Published on 12, July, 2020
I have been doing a lot of reading about this recently, and I am finding more and more that there are potentially significant links between people with autism and people who have gastrointestinal (GI) issues such as gastro-oesophageal reflux disease (GORD) or gastroesophageal reflux disease (GERD).
I am a 32 year old male. I have suffered from acid reflux my whole life due to being born with a hiatus hernia. I am medicated for it, and I have been told that I will always be on medication for it due to the severity of my condition. It gets worse with stress, sleeping in a different position, changes in diet... all sorts of things can trigger it to be worse.

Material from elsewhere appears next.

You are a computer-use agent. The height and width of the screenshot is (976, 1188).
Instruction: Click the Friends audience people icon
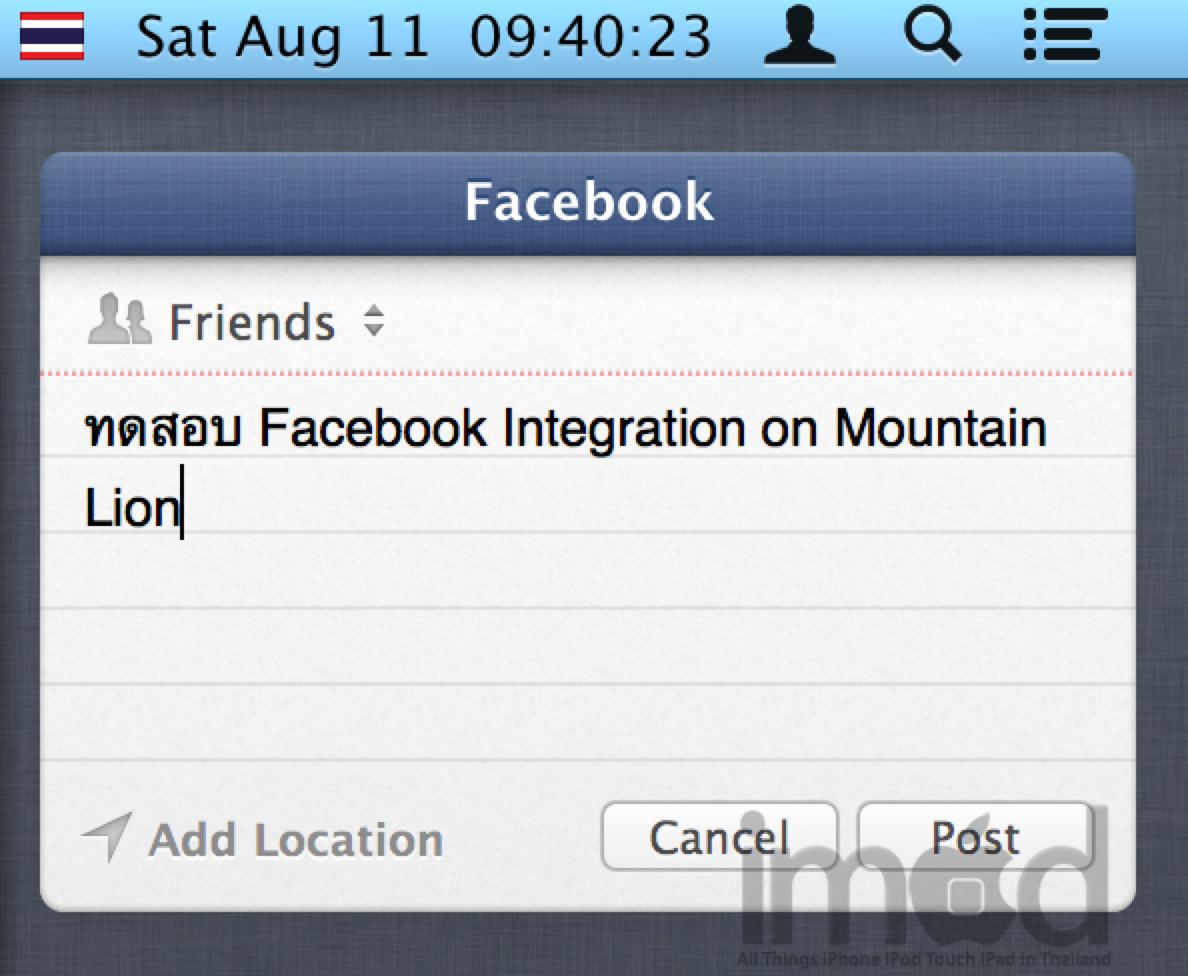[x=119, y=322]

Does anyone else, formally or self-diagnosed with autism, have any issues like this?
I also have a long history of GI problems and learned about the association whilst preparing for my ASD assessment last year (which resulted in diagnosis).
After delays due to a disbelieving GP, I was diagnosed with GORD at age 9. I'd also been told that I'd be on medications for life, but the top dose became increasingly ineffective. A couple of years ago, I had surgery to repair my hiatal hernia and reinforce the valve with an implant. Since then, I haven't needed any PPIs.
I also have diverticular disease with complications and Barrett's Oesophagus.
This is VERY interesting.
I have had reflux since I was a baby and I went on medication to control it. When my medication became ineffective, I had fundoplication surgery to repair my hiatus hernia to reinforce my valve with part of my stomach and a titanium implant by wrapping it around my oesophagus. My surgery failed to resolve my problem but this was always a risk that I was aware of. My medication was changed and increased and I have been managing by taking that ever since.
I was diagnosed with Barrett's Oesophagus at the time of the my first surgery.